A PCBU must ensure, so far as is reasonably practicable, that the health and safety of other persons is not put at risk from work carried out as part of the conduct of the business or undertaking. That is, a person will be liable under the duty if they expose another person to risk to their health and safety and the risk arose from work carried out as part of the conduct of the business or undertaking of the person.

This is an expansion of the traditional perception of work health and safety obligations. We say perception because for a long time the existing duties have been expanded by the Courts to apply to a range of situations which might be labelled public safety, for example. There is no doubt that the new duty extends to those situations and more.

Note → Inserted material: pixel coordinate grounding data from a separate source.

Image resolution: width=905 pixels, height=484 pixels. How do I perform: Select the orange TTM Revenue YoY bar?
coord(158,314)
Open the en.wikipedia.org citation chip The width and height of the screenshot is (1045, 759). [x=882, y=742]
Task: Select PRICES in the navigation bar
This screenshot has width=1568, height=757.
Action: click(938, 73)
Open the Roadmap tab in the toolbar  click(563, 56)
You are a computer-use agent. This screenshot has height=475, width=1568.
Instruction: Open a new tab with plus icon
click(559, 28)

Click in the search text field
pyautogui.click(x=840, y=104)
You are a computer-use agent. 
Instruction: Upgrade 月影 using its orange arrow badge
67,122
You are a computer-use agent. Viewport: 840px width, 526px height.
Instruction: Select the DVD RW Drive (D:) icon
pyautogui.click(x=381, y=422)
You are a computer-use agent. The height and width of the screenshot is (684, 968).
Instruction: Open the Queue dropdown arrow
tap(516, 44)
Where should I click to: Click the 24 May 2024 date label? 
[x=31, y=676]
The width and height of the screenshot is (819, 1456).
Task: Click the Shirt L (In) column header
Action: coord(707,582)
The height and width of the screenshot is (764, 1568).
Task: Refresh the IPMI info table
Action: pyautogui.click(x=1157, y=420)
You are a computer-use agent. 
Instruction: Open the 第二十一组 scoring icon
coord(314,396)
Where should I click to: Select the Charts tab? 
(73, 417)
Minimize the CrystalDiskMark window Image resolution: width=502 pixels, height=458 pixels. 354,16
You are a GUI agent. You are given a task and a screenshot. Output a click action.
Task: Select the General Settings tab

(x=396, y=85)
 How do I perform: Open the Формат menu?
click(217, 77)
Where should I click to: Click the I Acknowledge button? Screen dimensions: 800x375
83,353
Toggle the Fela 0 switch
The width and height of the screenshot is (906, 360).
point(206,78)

Activities that determine the duty - the label is just the start

Being a PCBU will not attract any health and safety duties unless the PCBU carries out activities that are identified in one of the duty provisions. A PCBU will owe a health and safety duty if, in the course of conducting the business or undertaking, it:

  • Engages or causes to be engaged (through subcontracting) a worker to carry out work;
  • Directs or influences work carried out by a worker;
  • Has the management or control of the workplace in which work is done; or
  • Designs, manufactures, imports, supplies, installs, commissions or constructs plant, or structures or substances for use as or at a workplace.

That is, the PCBU will attract a health and safety duty if it arranges for work to be done, directs or influences it, or contributes something for the work to be done.

The standard of conduct required of a PCBU is to do what is ‘reasonably practicable’. Each of the health and safety duties of a PCBU is qualified by the concept of doing what is reasonably practicable. This requires a PCBU to provide the highest level of protection that is reasonably able to be done in the circumstances, weighing up the gravity of the harm, its likelihood, the possible risk controls and (after all of that) considering the costs of the various control options.

Although some may be concerned at the potential for inappropriate application of duties to some community organisations, this qualifier applied to the circumstances, and the proper exercise of discretion by the regulator, should make unjust consequences unlikely.

Conclusion

The concept of PCBU has been adopted to clearly provide that those who are carrying out work for another, in all but the most obviously solely domestic or recreational arrangements, are provided with protection by those who may affect their health or safety. Titles, labels and deeming provisions will no longer cloud the ‘cause and effect’ nature of health and safety duties. Organisations need to consider how this expanded duty affects them and to revise their health and safety management systems accordingly. Close collaboration between the people with responsibilities for quality, public safety, product safety, security and environment will be warranted in the new regulatory environment.